[Start of section]
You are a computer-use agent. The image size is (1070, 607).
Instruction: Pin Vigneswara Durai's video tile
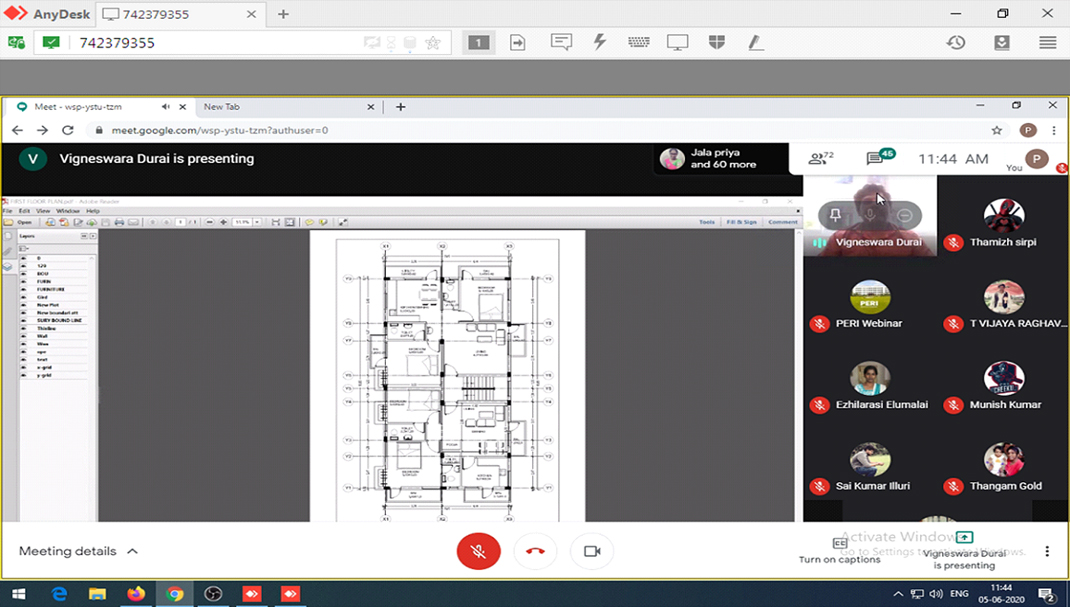pos(835,215)
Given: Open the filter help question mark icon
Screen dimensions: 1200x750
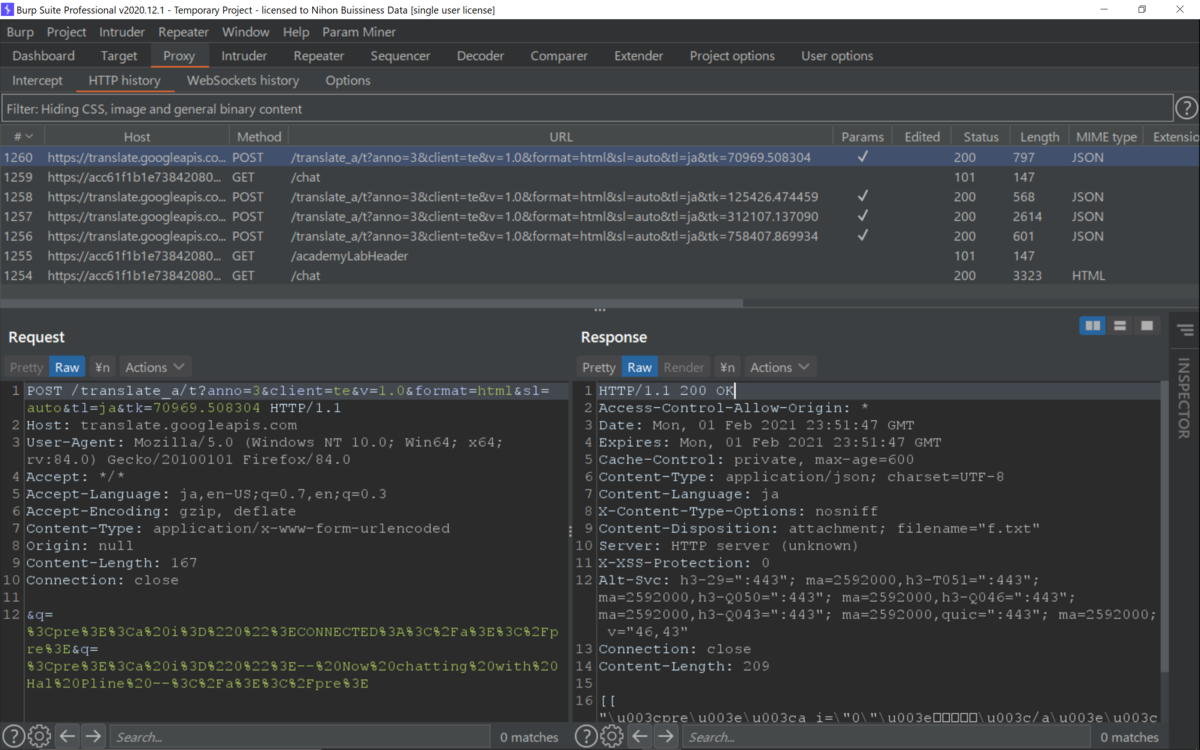Looking at the screenshot, I should click(1186, 108).
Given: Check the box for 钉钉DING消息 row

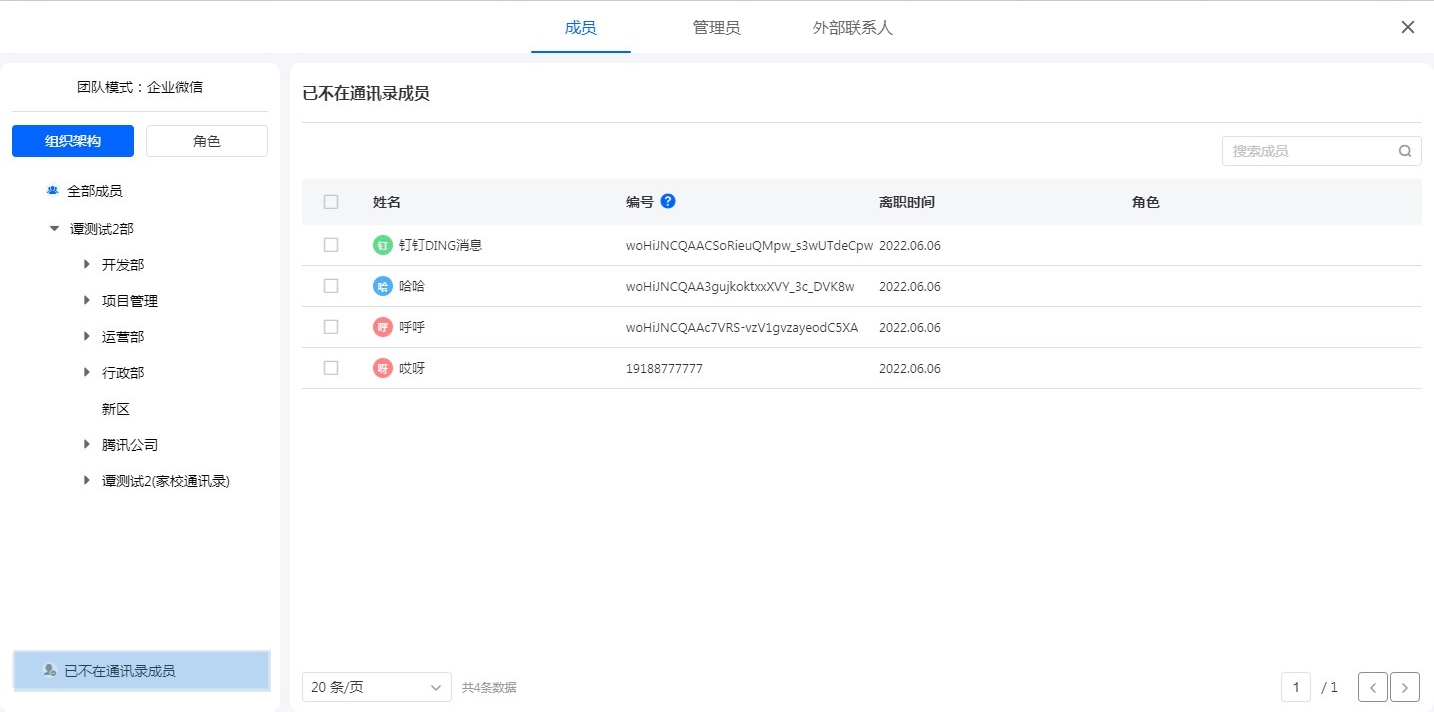Looking at the screenshot, I should [331, 245].
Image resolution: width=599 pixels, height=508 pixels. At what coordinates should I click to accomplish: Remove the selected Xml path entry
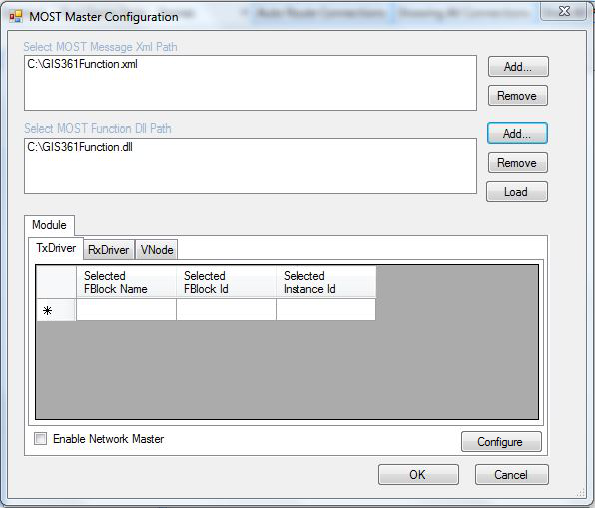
[End of section]
= Your instructions =
Everything from the line holding "Screen dimensions: 1200x750" to the close of the records should be written out exactly, both ends included, with pictures omitted.

= Written response =
Screen dimensions: 1200x750
Looking at the screenshot, I should click(1186, 108).
Given: Check the box for 钉钉DING消息 row

Looking at the screenshot, I should [331, 245].
Image resolution: width=599 pixels, height=508 pixels. At what coordinates should I click to accomplish: Remove the selected Xml path entry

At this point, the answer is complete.